Both countries feature in Category 5 of the index, which is the worst with regard to lack of the rule of law.
“Most independent trade unions in Algeria and Egypt remained unable to operate because authorities continued to refuse to recognize them, while the governments persecuted some prominent union leaders,” the confederation said.
“At least 27 independent trade unions in Egypt were still seeking to register following their arbitrary dissolution in March 2018,” the report says about Egypt.
“In Algeria, the authorities administratively and without any reason closed the premises of the General Confederation of Algerian Workers (CGTA) on December 3, 2019,” the report says about the situation in Algeria.
“In addition, on October 24, 2019, Kaddour Chouicha, a member of the CGTA leadership, was briefly detained in Oran for his participation in a peaceful rally to demand the release of political dissidents.”
“On December 9, 2019, he was again arrested on false charges as he went to the police station to retrieve his cell phone, which had been confiscated. The next day, following a summary trial, he was sentenced to one year in prison,” the report notes.

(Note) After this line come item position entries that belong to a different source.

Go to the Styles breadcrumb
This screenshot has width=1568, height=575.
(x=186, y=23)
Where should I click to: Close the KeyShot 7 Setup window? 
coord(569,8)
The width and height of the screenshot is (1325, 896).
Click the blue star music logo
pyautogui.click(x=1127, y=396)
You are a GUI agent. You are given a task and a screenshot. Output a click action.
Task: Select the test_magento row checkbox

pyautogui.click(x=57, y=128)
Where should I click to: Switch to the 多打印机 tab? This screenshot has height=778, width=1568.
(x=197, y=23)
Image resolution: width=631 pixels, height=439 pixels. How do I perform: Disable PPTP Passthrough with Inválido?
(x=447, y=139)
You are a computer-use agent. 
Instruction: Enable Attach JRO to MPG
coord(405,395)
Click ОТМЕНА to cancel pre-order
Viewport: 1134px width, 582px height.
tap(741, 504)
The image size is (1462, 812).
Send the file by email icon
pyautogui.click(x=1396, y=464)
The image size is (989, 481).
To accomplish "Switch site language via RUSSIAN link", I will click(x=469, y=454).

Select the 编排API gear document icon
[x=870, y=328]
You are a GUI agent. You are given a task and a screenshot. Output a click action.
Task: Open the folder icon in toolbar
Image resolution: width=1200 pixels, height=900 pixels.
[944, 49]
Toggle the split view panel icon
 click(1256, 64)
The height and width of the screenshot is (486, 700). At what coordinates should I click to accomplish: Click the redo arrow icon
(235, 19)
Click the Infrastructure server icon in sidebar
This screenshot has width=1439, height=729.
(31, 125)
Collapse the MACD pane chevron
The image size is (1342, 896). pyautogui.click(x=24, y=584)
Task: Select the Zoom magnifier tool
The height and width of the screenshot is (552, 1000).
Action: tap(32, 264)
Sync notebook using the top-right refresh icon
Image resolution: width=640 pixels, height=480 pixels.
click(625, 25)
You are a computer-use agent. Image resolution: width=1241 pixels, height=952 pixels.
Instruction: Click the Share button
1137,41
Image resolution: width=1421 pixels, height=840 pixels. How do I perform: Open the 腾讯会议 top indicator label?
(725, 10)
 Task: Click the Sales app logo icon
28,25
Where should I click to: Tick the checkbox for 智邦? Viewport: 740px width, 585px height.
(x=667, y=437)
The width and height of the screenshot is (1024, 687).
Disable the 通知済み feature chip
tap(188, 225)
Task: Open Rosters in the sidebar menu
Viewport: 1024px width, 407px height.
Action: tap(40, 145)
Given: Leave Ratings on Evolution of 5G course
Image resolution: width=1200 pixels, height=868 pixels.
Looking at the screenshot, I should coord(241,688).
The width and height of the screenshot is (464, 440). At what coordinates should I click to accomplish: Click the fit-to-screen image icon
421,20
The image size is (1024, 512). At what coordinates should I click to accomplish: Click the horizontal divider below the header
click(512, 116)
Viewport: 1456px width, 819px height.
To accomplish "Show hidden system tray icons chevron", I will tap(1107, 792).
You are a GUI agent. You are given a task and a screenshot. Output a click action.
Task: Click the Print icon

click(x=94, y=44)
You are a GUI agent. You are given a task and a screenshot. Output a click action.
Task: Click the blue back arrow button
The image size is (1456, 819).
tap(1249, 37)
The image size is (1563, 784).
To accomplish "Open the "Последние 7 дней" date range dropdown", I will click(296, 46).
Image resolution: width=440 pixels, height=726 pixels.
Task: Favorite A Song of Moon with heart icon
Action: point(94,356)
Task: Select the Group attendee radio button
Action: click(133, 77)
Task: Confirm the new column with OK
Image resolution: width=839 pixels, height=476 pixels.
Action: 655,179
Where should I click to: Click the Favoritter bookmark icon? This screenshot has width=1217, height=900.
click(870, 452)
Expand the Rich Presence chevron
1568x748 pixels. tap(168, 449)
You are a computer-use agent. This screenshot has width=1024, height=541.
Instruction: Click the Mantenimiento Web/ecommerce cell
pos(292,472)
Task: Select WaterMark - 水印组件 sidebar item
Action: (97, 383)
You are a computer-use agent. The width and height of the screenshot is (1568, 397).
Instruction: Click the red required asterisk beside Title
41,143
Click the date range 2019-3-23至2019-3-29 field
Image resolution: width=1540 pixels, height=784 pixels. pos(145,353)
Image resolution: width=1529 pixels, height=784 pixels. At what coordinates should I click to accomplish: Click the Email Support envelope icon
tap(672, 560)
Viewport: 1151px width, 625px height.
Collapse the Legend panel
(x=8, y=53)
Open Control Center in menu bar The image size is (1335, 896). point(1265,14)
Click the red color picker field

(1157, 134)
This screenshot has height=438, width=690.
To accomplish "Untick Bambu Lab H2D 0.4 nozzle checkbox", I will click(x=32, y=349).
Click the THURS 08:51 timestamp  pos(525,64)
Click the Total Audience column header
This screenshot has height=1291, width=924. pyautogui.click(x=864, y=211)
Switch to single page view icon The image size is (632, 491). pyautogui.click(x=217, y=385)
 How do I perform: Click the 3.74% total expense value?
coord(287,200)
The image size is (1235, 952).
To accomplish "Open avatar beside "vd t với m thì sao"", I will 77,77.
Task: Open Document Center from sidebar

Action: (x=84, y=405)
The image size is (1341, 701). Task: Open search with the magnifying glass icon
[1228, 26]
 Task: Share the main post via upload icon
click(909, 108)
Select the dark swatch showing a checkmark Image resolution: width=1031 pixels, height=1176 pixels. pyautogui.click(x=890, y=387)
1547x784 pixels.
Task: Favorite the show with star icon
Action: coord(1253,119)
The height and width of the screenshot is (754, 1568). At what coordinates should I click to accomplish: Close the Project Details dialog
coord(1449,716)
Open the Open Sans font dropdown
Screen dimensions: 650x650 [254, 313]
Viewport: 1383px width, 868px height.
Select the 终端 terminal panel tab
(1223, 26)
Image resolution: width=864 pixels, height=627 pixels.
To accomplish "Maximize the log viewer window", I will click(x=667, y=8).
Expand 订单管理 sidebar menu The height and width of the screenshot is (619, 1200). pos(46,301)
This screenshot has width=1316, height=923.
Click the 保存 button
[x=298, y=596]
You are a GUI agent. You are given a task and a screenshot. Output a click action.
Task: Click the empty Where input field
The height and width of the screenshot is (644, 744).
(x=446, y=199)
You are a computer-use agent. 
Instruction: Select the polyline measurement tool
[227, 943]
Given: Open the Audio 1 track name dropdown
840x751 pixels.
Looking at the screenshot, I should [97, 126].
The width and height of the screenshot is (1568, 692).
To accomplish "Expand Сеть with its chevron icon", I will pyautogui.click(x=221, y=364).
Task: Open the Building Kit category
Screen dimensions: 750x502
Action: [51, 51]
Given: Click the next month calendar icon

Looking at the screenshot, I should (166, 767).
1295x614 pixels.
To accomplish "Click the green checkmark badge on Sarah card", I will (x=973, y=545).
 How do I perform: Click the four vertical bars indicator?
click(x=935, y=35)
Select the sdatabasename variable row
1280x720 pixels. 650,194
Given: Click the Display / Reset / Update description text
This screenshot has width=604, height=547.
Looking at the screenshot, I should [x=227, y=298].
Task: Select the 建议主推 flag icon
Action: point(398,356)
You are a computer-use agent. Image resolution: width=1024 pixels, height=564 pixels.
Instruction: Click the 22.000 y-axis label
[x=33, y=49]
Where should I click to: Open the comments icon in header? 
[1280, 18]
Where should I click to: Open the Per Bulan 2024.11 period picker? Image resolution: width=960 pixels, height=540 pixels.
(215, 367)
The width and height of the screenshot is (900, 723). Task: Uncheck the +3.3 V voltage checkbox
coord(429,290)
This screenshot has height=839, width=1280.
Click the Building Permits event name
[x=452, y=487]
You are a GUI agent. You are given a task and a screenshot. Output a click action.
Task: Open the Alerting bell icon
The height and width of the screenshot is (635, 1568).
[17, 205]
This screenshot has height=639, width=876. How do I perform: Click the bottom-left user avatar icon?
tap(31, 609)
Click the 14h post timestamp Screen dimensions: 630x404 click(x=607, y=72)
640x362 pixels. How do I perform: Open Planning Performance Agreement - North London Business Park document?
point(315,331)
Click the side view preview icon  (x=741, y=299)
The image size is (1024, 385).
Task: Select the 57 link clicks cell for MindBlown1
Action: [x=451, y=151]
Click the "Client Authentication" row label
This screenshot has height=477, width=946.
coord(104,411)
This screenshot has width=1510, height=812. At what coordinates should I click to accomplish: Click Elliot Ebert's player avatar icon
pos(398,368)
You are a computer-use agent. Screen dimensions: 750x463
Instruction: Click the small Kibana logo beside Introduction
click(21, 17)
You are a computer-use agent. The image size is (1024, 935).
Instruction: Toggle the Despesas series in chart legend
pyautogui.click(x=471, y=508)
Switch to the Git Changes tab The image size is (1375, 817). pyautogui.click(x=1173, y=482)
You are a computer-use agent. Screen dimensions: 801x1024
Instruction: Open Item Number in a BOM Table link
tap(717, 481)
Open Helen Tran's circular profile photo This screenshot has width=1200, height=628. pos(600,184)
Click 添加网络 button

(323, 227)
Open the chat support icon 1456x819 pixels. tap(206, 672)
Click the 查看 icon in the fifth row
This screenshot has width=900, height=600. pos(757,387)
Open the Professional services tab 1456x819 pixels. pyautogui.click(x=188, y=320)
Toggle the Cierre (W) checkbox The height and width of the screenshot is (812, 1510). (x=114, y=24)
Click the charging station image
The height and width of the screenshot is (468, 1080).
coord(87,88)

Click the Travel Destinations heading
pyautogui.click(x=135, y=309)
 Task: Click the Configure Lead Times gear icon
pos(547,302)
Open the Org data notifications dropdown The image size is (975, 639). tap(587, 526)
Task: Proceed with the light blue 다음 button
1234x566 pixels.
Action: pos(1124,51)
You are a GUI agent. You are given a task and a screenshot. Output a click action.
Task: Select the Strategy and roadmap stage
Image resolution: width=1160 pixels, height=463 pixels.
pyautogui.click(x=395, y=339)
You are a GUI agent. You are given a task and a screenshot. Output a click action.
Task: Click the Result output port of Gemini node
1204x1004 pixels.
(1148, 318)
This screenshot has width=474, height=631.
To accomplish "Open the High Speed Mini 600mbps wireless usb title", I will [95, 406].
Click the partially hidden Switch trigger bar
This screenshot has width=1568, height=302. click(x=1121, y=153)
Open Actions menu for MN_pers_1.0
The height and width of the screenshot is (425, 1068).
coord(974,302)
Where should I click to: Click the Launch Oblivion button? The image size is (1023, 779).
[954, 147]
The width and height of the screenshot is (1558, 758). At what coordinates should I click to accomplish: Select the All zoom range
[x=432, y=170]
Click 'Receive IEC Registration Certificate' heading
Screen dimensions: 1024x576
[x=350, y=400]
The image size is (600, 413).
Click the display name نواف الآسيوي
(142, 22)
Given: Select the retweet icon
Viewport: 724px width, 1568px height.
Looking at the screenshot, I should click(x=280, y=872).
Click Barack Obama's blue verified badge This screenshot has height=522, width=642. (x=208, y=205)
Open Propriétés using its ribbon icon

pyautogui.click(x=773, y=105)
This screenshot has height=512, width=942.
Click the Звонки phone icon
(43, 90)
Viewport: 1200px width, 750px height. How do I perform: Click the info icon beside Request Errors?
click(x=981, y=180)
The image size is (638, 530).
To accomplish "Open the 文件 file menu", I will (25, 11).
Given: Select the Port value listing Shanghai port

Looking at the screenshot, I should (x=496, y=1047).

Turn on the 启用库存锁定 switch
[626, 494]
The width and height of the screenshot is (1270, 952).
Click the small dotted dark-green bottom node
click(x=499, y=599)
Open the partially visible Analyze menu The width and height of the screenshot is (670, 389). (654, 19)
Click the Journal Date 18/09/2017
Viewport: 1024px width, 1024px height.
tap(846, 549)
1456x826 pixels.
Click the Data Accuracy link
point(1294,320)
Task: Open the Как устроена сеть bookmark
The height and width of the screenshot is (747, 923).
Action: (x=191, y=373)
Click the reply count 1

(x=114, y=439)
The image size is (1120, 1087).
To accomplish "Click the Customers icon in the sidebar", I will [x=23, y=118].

While both countries appear in Category 5, the Middle East and North African region is rated as the worst region in the world for workers. The region scores 4.44 over 5, being the highest violation.
The Category 5+ list of worst countries for workers’ rights includes besides Algeria and Egypt scores of other countries including Burundi, Libya, Palestine, Somalia, South Sudan, Central African Republic (CAR), Syria, Sudan, Yemen as well as Turkey, Brazil, China, Colombia, India and Iran.